Die beiden eingesetzten Aufklärer Brigitte Baums-Stammberger, ehemalige Richterin, und Benno Hafeneger, Erziehungswissenschaftler, erstellten den Bericht auf Grundlage von Interviews mit Opfern, ehemaligen Mitarbeitern und Archivarbeit. Zwar habe sich kein System der Gewalt bestätigt, aber Gewalt und Missbrauch seien systematisch möglich gewesen. Hafeneger spricht von einem Angstraum mit Gewaltkultur, in dem Kinder Objekte der Erziehung gewesen seien. Kinder hätten in den Archivtexten fast ausschließlich „negative Etikettierungen“gehabt. Die Erzieher hätten sich als Stellvertreter Gottes zum Austreiben des Bösen befugt gefühlt.

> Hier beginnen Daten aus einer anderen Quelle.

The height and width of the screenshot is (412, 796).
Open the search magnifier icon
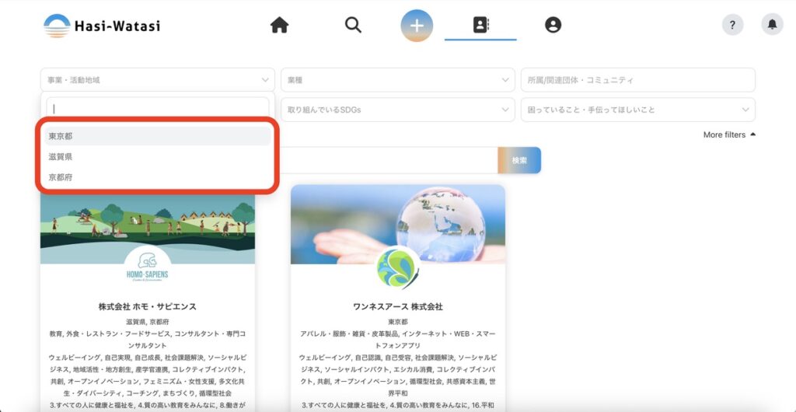[353, 26]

Die Mehrheit der Interviewten sei von sexualisierter Gewalt betroffen gewesen. Diese reichte von der verbalen Belästigung über ungewollte Berührungen bis hin zum Geschlechtsverkehr. Von den 81 beschriebenen Tätern hätten sich acht als Intensivtäter herausgestellt. Immer wieder sei in diesem Zusammenhang die Sprache von einem Hausmeister gewesen. Juristisch sind die Taten aber verjährt, wie die ehemalige Richterin Brigitte BaumsStammberger erklärte. Insgesamt habe sie 105 Betroffene interviewt.
Initiator Zander ist zufrieden
Der Aufklärungsbericht steht am Ende eines langwierigen Aufarbeitungsprozesses, der immer wieder von Rückschlägen und gegenseitigem Misstrauen geprägt war. Jetzt, so scheint es, sind Betroffene und Brüdergemeinde zufrieden mit dem Ergebnis. Das gilt auch für das ehemalige Heimkind Detlev Zander, das den Missbrauchsskandal 2014 mit seiner eigenen Geschichte öffentlich gemacht hat. Am Ende der Pressekonferenz sagte er: „Ich sehe das als mein Lebenswerk.“Endlich sehe man, dass die Betroffenen nicht gelogen hätten, sondern dass die Dinge wirklich geschehen seien, von denen sie über die Jahre gesprochen hätten.